So far, this round of chemo has been a little more difficult, mainly in the ways of stomach cramps, fatigue, and general loss of appetite. I can't really complain, but it definitely makes me miss the times of feeling healthy and "normal".
Sunday, I went over to Woodinville to get out of the city and run errands and ended up also buying Remi some clothes at the Oshkosh store. I love buying her things, especially clothes and shoes. There's something that makes shopping for little kid stuff that's just so much more fun than adult things.
I've never been much of a shopper for myself, but there's something that gives me comfort in buying Remi things at the moment that at least give me the feeling that if for some reason I don't make it, she can look back on a picture one day and say..."that was from my mom". It's a strange feeling that even though Remi and I share a close bond, I know she's at an age where she won't remember me if I disappear from her life. That thought is both terrifying and comforting for me, as I wouldn't want to cause her any extra pain, but I would want her to know how much I loved her.
I don't mean to get on the sad stuff. Things are going as well as they possibly could be right now, and I'm generally in a good mood. It's just, these are the thoughts I consider on a daily basis (at least while I'm on my own going through treatment). I've been struggling a bit, settling into the idea that treatment is almost half way over since my final round of consolidation should be finished up some time in July.
I guess this struggle is all part of adjusting to the various stages of cancer from diagnosis to treatment, remission and survivorship. I feel like hardest part for me is... when am I actually considered a survivor? I may have survived the first induction and consolidation rounds, but if it comes back, did I really survive? Maybe I'll survive again if that was to happen, but it just feels weird to think about.
This morning, I came to the SCCA clinic for platelets, my first needed blood product during this round of chemo. I knew I needed them a couple of days ago when my gums started bleeding while simply brushing my teeth, and then yesterday I went to do some eyebrow maintenance and ended up with a couple of hairs that started bleeding when I plucked them. Now I have a couple of red spots above my eye that probably won't go away until my blood counts come back up on their own, but I guess that just adds to my hardcore "don't mess with me" look. Hah.
Not that they're always a sign of leukemia, but the red spots are medically called petechiae (pronounced pa-tee-kee-uh) and are considered to be a symptom of leukemia, because many people with leukemia experience low platelets and low red blood cells with a high white cell count. I remember when I was using WebMD to diagnose myself, that not having these little things were, in my mind, my only hope for not having leukemia. As it turns out, sometimes leukemia doesn't present itself in this manner, which was my case, as I had very low red blood cells, normal platelets and elevated monocytes, which are a white blood cell. If you Google images of petechiae, don't be alarmed. Mine have never shown up like that, and I don't know that they actually do.

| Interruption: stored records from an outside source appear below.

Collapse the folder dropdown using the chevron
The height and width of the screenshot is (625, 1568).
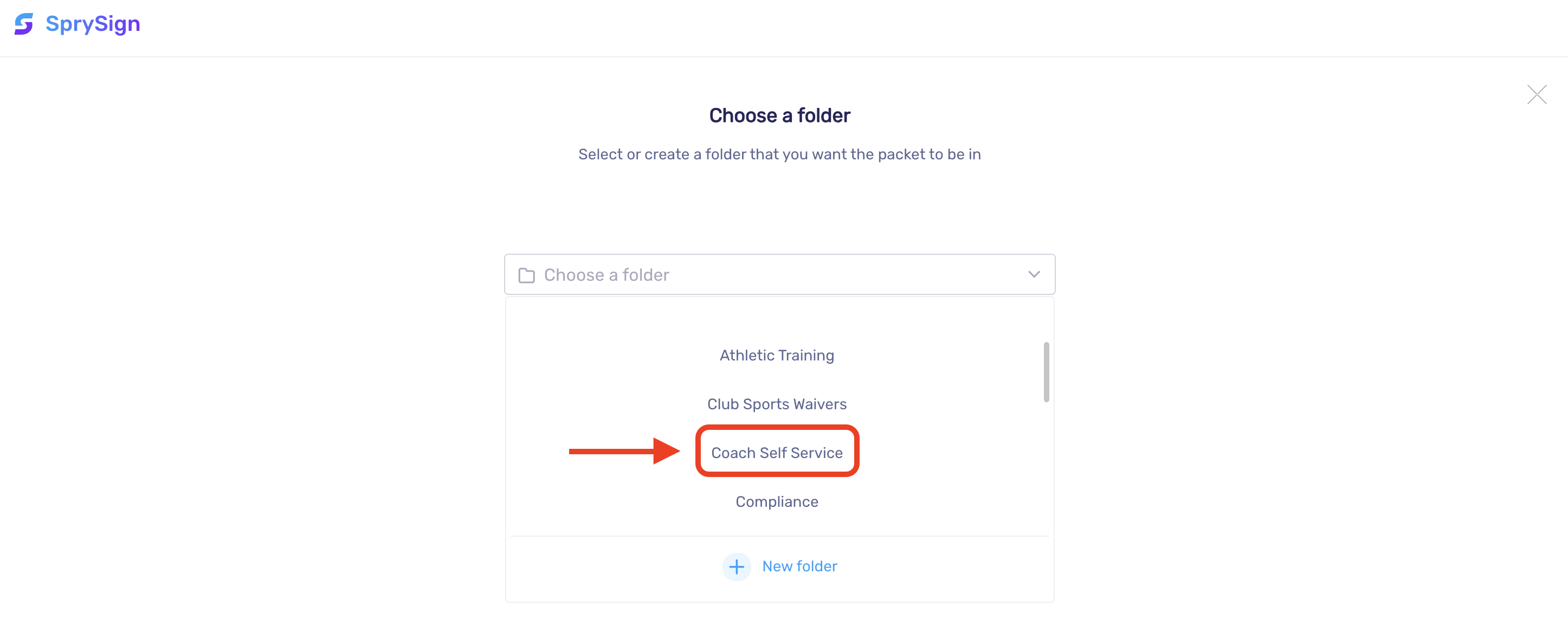1034,274
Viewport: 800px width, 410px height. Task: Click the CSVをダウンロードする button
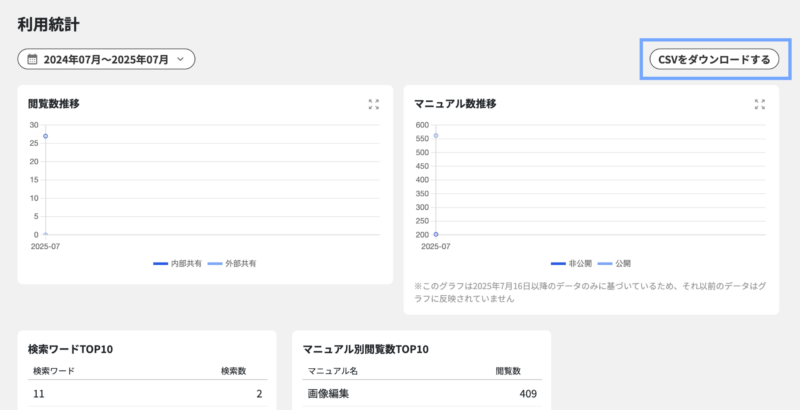pyautogui.click(x=714, y=60)
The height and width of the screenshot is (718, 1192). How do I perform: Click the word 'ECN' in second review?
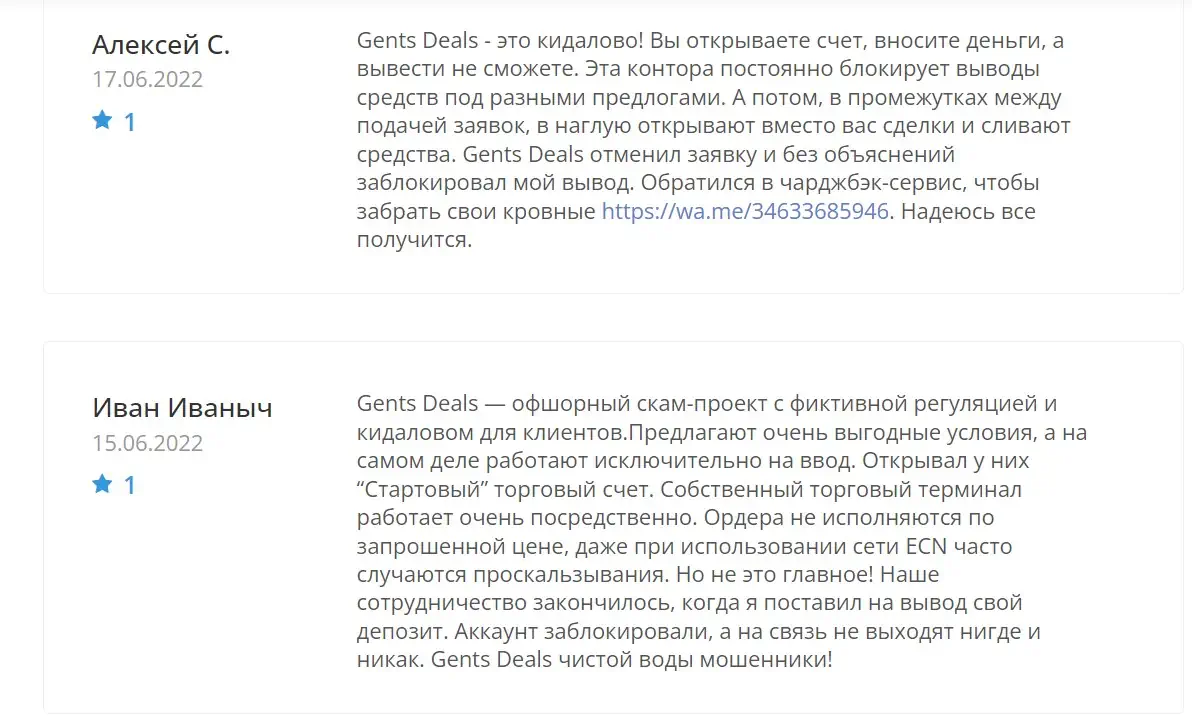click(x=926, y=546)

This post was a bit all over the place. I've been struggling a bit with what to write because although I still feel positive about everything, a lot of the things I think about tend to be pretty sad. I guess if I'm being honest with everyone, I should share those thoughts too. My hope is that if I do share these thoughts that people will understand that it's just all part of the process and just because I have something sad to talk about, it doesn't mean that things aren't going well or that I'm not still feeling good. Overall, I'm happy and (almost) healthy, and there are so many good things in my life now which extend far beyond just my pack. I am also so grateful for family and friends and even people I don't know that are on my side and helping me fight this battle.
They're kicking me out of the infusion center now, so have a great day and I'll post more soon!

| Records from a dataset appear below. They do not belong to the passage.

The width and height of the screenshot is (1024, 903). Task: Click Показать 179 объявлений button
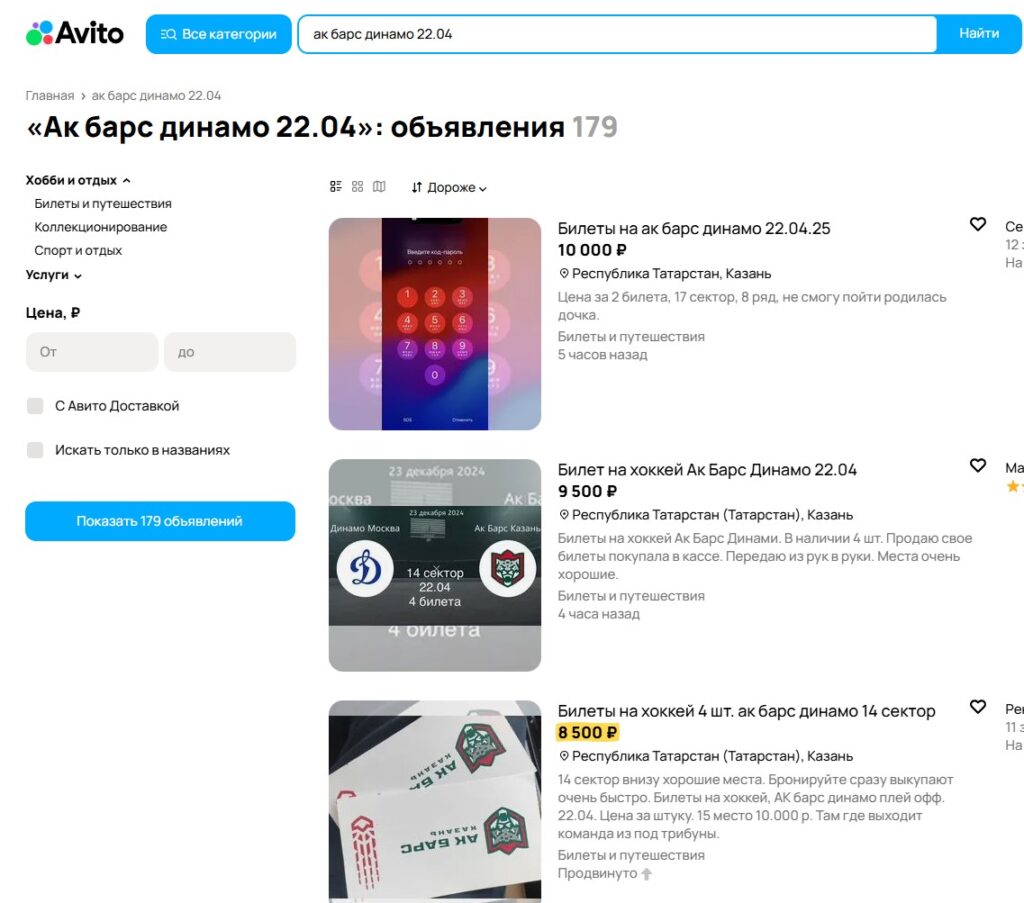[x=160, y=521]
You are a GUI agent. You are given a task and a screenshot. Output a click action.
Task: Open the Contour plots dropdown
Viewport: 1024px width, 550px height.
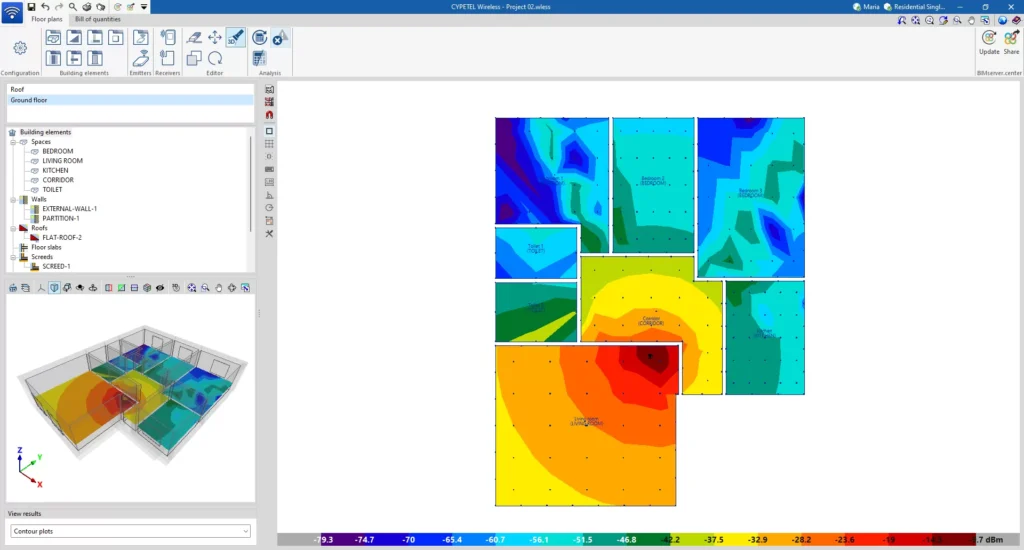[x=131, y=531]
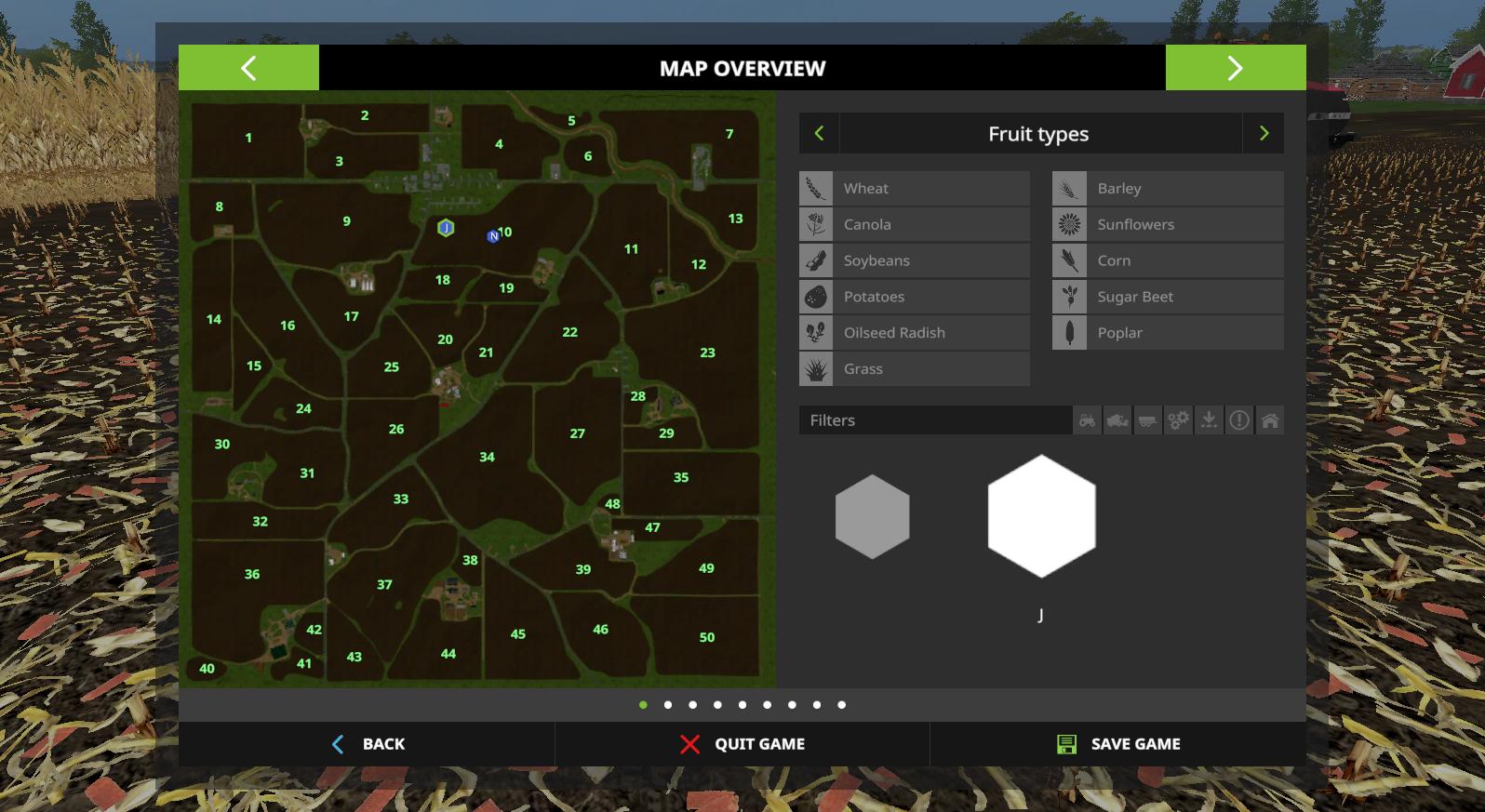This screenshot has width=1485, height=812.
Task: Click the grey hexagon swatch
Action: [x=872, y=517]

You don't know me but it looks as if you are a friend of Fr. Matthew Malek's on Facebook. He is my associate pastor and I found your post on his facebook site. I have a high school friend who has won her battle with leukemia. It was a tough battle but she is a survivor and many of the things you've mentioned here, she mentioned in her blog. I followed her throughout her fight and was amazed at how strong of a person she was and I think the same about you. Whatever your future holds, God will be your strength. God bless you!
ReplyDeleteAre you Fr. Martin? You wouldn't know me either, but I have been to church at St. Benedict's with my mom, Marilyn Locke, when I'm in town. Thank you for sharing about your high school friend and for the kind words. A lot of times when I get down, I have to remind myself that God has a plan for me and regardless of what happens to me in the future, I know it is He who is ultimately in control. Sometimes it's difficult for me to accept that, but I guess that's part of what makes me human. Thank you again!